(Raw records)

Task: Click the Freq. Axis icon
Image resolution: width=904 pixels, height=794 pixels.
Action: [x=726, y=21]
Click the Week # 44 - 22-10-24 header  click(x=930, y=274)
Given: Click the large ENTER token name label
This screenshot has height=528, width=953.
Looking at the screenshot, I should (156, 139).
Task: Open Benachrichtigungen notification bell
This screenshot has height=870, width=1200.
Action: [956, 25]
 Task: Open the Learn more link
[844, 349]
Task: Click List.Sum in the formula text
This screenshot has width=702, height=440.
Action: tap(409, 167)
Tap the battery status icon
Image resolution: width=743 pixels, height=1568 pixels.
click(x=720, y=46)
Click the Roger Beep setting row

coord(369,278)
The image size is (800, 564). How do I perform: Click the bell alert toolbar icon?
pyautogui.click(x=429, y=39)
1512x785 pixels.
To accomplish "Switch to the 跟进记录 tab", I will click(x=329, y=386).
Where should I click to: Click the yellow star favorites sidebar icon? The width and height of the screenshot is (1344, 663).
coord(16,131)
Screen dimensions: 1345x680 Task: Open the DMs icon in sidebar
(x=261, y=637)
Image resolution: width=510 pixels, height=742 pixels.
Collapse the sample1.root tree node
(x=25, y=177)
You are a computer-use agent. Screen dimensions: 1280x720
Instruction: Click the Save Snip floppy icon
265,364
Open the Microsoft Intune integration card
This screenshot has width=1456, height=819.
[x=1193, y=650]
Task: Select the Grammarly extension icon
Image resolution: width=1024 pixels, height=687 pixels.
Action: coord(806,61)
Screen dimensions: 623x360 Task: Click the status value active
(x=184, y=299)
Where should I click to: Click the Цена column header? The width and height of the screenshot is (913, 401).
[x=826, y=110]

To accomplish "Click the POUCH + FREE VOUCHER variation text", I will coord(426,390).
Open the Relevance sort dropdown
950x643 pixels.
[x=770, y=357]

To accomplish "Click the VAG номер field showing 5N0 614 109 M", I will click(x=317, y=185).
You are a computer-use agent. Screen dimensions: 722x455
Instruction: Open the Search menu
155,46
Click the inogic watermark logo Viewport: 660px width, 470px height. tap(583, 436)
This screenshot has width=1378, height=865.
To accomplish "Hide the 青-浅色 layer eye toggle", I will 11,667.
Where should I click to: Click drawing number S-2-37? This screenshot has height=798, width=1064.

## THE TASK
Can you find every line in the entries above that contains the string "dimensions" and copy each one out in full? Match case exactly.

## REPLY
Screen dimensions: 1345x680 Task: Open the DMs icon in sidebar
You are a computer-use agent. Screen dimensions: 1280x720
Screen dimensions: 623x360 Task: Click the status value active
You are a computer-use agent. Screen dimensions: 722x455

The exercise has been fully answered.